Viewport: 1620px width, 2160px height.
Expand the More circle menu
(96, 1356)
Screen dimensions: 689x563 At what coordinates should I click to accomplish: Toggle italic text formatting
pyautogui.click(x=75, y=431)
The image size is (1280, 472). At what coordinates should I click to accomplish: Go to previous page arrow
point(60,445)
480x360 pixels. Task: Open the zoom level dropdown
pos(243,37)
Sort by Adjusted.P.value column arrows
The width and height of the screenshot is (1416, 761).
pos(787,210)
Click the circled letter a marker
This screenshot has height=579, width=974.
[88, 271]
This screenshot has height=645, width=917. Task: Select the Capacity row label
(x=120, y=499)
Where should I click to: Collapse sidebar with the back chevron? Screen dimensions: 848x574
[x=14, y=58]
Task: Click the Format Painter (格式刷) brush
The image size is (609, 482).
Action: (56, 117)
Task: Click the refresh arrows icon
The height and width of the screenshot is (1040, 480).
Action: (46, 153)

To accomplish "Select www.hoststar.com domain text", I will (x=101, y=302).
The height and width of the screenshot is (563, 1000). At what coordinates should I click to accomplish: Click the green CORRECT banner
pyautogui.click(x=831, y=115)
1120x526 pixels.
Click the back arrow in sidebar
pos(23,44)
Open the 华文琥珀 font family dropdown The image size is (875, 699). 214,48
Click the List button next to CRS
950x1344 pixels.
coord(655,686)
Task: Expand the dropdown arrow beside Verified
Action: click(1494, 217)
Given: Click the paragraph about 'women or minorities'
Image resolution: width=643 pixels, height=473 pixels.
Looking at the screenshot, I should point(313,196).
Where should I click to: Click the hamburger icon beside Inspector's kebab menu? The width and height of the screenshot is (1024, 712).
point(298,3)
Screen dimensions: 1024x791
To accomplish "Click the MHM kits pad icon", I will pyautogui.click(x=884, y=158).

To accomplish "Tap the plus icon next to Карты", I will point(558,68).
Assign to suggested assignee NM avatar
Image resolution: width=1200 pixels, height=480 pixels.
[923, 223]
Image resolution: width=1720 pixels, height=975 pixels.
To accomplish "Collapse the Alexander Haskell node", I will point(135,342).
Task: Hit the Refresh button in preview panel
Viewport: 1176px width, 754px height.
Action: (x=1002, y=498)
+--
[Exercise objective]
A complete answer lists each line of the data that holds the word "will".

[Response]
To accomplish "Select www.hoststar.com domain text", I will (x=101, y=302).
To accomplish "Click the MHM kits pad icon", I will pyautogui.click(x=884, y=158).
To accomplish "Tap the plus icon next to Карты", I will point(558,68).
To accomplish "Collapse the Alexander Haskell node", I will point(135,342).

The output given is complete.